Ketiga, sekitar tiga ratus lima puluh
tahun sesudah Salomo; Yeremia memperingatkan Israel mengenai penghakiman dan
pembuangan yang akan datang, dan menambahkan janji Ilahi tentang pemulihan:
“Seperti tentara langit tidak terbilang dan seperti pasir laut tidak berakar,
demikianlah Aku akan membuat banyak keturunan hamba-Ku Daud dan orang-orang
Lewi yang melayani Aku” (Yeremia 33:22). Dan sepanjang sisa ayat Perjanjian
Lama selanjutnya, Allah terus memberkati yang taat, sementara yang tidak taat
dihukum-Nya.[7]
Dalam peristiwa keluarnya
bangsa Israel dari Mesir, apakah ada tema misi atau tidak? Umumnya, khotbah
tentang peristiwa ini menekankan tema keselamatan. Memang tema keselamatan itu
penting, tetapi apabila diselidiki lebih dalam lagi, akan ditemukan tema misi
juga. Kel 7:1-5,
khususnya ayat 5 yang berbunyi: "Dan orang Mesir
itu akan mengetahui, bahwa Akulah Tuhan." Jelas bahwa salah satu tujuan
bangsa Israel keluar dari Mesir adalah karena ada misi Tuhan bagi orang Mesir.
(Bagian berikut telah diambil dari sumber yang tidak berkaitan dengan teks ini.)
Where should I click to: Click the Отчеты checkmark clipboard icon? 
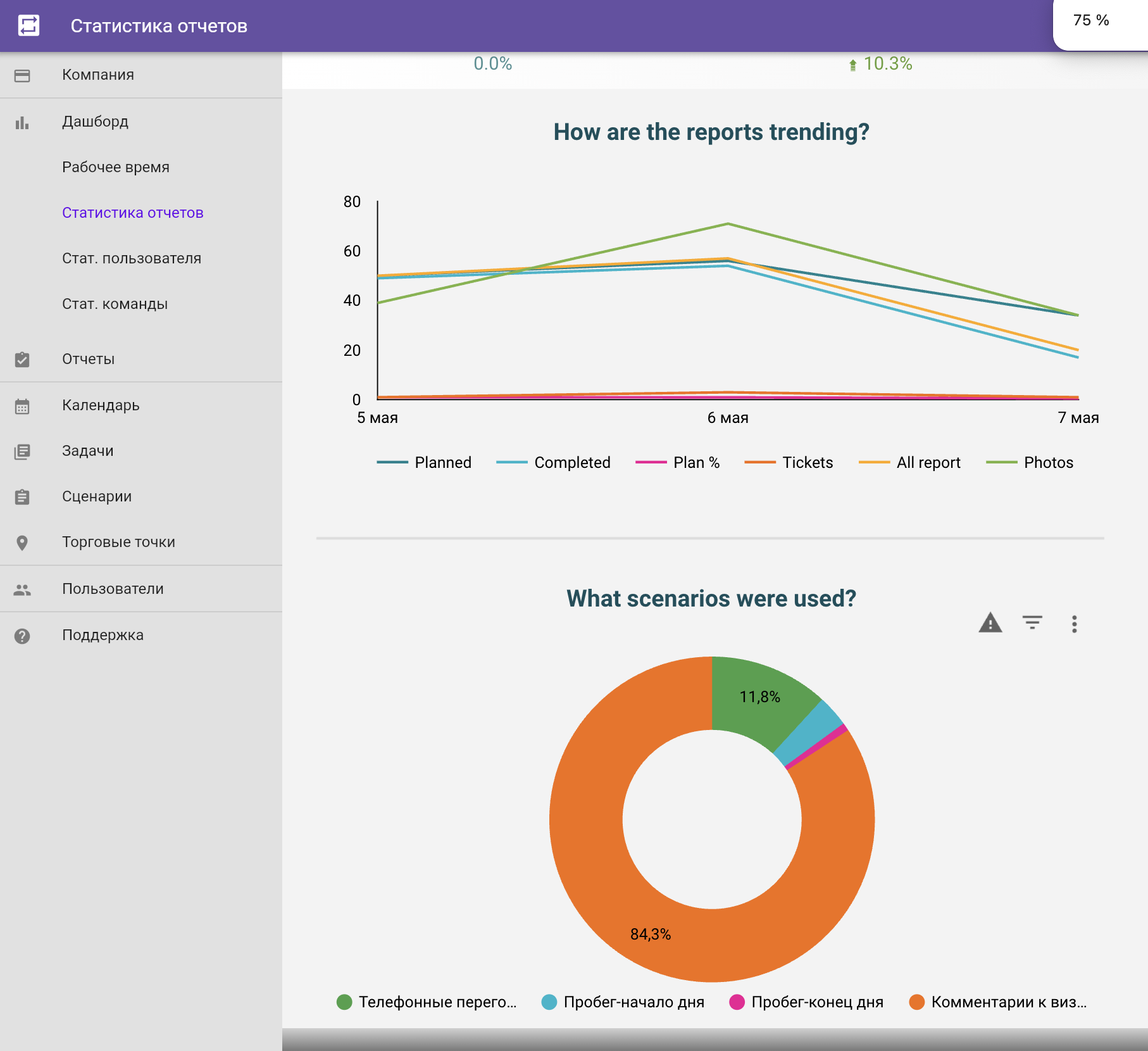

Oleh sebab Firaun tidak percaya kepada Tuhan, maka bangsa Mesir dihakimi Tuhan.
Di samping itu juga ada orang Mesir yang percaya kepada Tuhan. Di dalam 9:20-21 tertulis tentang tulah hujan es. Jadi
ada juga orang Mesir yang dijangkau melalui peristiwa bangsa Israel keluar dari
Mesir. Setelah meninjau tema misi dalam peristiwa, timbul pertanyaan, apakah
juga ditemukan tema misi dalam hukum Tuhan? Jarang sekali ada khotbah tentang
tema misi dalam hukum Tuhan.
Keluaran 19:3-6 adalah
firman Tuhan sebelum Dia menurunkan Sepuluh Perintah di dalam pasal 20.
Menurut ayat 6,
bangsa Israel akan menjadi kerajaan imam. Imam adalah orang yang melayani
sebagai perantara. Imam agung Israel melayani sebagai perantara antara Tuhan
dan bangsa Israel. Dikatakan “bangsa Israel akan menjadi kerajaan Imam,” berarti setiap orang Israel akan menjadi
perantara. Perantara antara Tuhan dan siapa? Jawabnya adalah suku bangsa yang
lain. Selain dipanggil untuk bertugas sebagai Imam, mereka juga harus menjadi
bangsa yang kudus. Tetapi karena kehidupan mereka tidak kudus, bangsa Israel
jarang melayani sebagai perantara antara Tuhan dan suku bangsa yang lain.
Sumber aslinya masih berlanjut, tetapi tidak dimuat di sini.